__WHAT IS ASKED__
1. From the stable-tree patch notice, list each detail it gives about where the patch is placed or can be found.
2. Extend the stable-tree patch notice past its final sentence.

__PAGE TEXT__
━━━━

Patch "sched/fair: Prevent dead task groups from regaining cfs_rq's" has been added to the 5.15-stable tree

Sasha Levin <sashal@xxxxxxxxxx> · Sun, 21 Nov 2021 18:05:28 -0500

This is a note to let you know that I've just added the patch titled

    sched/fair: Prevent dead task groups from regaining cfs_rq's

to the 5.15-stable tree which can be found at:
    http://www.kernel.org/git/?p=linux/kernel/git/stable/stable-queue.git;a=summary

The filename of the patch is:
     sched-fair-prevent-dead-task-groups-from-regaining-c.patch
and it can be found in the queue-5.15 subdirectory.

If you, or anyone else, feels it should not be added to the stable tree,
please let <stable@xxxxxxxxxxxxxxx> know about it.

━━━━

__DATA SHOWN__
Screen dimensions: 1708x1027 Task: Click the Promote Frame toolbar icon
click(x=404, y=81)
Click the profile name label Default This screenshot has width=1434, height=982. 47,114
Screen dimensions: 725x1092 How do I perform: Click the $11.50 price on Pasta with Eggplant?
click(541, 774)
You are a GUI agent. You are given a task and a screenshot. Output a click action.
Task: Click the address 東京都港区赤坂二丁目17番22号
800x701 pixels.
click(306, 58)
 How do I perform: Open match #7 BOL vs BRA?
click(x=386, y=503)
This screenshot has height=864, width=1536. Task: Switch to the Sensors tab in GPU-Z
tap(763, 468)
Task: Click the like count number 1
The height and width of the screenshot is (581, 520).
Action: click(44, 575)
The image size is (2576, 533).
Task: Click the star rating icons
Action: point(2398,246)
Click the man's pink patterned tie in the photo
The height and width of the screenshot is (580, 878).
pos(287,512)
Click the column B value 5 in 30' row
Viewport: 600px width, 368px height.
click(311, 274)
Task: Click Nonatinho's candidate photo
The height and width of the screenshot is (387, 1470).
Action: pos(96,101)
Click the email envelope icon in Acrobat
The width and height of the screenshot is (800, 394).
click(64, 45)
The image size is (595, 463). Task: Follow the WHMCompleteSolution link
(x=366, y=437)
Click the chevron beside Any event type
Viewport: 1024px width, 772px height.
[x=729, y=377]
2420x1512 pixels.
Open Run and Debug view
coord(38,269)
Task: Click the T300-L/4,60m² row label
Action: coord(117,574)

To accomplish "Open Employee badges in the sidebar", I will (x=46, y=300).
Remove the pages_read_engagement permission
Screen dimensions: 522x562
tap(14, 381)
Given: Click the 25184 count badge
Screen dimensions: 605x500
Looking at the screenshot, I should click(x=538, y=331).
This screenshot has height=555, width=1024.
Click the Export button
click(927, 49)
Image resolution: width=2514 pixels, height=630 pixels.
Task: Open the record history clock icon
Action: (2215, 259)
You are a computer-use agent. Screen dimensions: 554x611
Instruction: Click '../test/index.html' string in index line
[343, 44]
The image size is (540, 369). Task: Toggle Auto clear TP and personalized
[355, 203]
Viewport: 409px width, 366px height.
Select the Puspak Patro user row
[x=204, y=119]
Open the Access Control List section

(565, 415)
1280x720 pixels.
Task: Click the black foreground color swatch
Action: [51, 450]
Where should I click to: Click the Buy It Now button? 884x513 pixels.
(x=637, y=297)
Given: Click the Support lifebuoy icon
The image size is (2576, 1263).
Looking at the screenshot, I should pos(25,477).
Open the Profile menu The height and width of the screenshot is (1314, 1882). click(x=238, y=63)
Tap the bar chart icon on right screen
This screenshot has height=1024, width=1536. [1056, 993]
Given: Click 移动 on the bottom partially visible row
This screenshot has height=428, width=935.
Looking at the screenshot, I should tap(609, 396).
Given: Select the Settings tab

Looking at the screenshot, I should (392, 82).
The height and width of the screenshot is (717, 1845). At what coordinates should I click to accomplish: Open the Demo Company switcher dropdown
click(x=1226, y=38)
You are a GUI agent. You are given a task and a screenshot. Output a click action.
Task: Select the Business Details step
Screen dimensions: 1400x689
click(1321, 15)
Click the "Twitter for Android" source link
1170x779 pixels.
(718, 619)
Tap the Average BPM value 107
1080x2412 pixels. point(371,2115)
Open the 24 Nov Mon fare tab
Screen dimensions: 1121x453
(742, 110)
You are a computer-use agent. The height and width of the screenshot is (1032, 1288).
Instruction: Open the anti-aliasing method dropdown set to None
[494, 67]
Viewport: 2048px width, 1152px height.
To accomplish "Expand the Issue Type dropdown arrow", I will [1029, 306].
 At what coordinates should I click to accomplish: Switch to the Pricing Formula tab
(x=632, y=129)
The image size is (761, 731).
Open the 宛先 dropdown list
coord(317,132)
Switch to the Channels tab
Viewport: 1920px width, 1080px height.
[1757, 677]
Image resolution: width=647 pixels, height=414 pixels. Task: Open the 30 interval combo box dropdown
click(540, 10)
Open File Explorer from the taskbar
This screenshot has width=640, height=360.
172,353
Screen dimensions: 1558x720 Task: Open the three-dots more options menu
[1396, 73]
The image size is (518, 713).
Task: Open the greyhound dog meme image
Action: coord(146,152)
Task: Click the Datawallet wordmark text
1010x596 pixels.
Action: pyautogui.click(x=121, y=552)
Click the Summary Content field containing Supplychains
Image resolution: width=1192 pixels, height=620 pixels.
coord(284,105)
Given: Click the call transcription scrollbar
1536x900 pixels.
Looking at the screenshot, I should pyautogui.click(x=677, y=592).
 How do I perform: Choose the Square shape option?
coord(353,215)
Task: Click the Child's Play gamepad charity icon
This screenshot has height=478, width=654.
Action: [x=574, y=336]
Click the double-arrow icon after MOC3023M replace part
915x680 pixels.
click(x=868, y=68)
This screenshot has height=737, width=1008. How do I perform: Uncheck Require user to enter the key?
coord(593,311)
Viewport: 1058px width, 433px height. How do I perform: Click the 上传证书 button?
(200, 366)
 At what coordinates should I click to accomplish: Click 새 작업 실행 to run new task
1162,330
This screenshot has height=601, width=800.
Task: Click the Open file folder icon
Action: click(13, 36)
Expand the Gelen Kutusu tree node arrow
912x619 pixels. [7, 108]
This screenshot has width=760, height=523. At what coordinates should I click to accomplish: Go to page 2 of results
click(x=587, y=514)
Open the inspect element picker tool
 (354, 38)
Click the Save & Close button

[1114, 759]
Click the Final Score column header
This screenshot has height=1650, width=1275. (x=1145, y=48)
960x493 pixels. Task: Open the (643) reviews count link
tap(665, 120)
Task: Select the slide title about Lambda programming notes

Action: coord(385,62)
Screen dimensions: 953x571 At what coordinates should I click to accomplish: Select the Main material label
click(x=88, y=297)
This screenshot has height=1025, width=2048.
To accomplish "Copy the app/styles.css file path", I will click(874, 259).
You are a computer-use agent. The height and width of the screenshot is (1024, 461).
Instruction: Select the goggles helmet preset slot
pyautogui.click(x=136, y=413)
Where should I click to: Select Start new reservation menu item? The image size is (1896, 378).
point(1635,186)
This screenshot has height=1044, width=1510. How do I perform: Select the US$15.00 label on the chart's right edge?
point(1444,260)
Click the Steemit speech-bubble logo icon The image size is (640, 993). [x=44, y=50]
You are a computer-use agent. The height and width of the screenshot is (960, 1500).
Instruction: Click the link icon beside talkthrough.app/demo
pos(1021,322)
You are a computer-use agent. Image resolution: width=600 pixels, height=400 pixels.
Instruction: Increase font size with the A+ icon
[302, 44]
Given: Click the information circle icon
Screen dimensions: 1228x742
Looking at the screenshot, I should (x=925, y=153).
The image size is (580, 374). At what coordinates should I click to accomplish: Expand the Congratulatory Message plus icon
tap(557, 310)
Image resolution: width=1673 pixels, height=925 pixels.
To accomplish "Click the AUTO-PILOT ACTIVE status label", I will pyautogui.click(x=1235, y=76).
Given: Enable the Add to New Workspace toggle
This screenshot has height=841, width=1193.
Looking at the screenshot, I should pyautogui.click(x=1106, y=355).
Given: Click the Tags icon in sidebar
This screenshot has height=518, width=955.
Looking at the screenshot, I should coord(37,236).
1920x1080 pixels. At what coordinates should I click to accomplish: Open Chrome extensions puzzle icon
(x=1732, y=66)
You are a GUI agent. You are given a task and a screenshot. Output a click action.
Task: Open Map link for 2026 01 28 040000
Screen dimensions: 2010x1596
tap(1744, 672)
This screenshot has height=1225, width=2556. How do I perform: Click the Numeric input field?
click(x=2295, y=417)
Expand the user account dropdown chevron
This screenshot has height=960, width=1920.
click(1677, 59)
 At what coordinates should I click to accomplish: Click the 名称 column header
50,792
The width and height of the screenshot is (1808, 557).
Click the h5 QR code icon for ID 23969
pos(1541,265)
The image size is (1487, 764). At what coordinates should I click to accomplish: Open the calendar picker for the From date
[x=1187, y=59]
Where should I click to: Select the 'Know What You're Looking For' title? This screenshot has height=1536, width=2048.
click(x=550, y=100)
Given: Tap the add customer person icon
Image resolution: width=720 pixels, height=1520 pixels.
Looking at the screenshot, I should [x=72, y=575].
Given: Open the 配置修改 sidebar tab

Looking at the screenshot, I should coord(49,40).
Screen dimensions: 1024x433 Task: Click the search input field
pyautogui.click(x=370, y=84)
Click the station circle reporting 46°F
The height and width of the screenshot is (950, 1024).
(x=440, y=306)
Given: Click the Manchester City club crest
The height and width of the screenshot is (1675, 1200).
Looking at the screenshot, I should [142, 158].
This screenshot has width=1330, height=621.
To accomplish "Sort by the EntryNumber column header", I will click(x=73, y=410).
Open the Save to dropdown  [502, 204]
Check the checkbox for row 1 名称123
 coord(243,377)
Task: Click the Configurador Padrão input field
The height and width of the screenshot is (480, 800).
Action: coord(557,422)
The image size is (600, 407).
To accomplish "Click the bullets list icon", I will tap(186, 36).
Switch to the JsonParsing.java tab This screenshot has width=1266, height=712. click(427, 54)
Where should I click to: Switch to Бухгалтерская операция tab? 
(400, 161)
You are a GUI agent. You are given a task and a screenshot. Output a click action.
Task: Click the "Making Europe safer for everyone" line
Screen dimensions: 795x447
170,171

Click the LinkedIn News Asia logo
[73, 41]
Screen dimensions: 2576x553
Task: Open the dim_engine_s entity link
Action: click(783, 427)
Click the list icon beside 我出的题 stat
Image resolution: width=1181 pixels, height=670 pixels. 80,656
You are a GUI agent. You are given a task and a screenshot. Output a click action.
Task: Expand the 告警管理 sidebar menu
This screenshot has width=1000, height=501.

━━━━

__ANSWERS BELOW__
1.
- The 5.15-stable tree
- The URL http://www.kernel.org/git/?p=linux/kernel/git/stable/stable-queue.git;a=summary
- The filename sched-fair-prevent-dead-task-groups-from-regaining-c.patch
- The queue-5.15 subdirectory

2.
commit 88d9f588dc46d057ccb16d8756a9b7dc107a0201
Author: Mathias Krause <minipli@xxxxxxxxxxxxxx>
Date:   Wed Nov 3 20:06:13 2021 +0100

    sched/fair: Prevent dead task groups from regaining cfs_rq's
    
    [ Upstream commit b027789e5e50494c2325cc70c8642e7fd6059479 ]
    
    Kevin is reporting crashes which point to a use-after-free of a cfs_rq
    in update_blocked_averages(). Initial debugging revealed that we've
    live cfs_rq's (on_list=1) in an about to be kfree()'d task group in
    free_fair_sched_group(). However, it was unclear how that can happen.
    
    His kernel config happened to lead to a layout of struct sched_entity
    that put the 'my_q' member directly into the middle of the object
    which makes it incidentally overlap with SLUB's freelist pointer.
    That, in combination with SLAB_FREELIST_HARDENED's freelist pointer
    mangling, leads to a reliable access violation in form of a #GP which
    made the UAF fail fast.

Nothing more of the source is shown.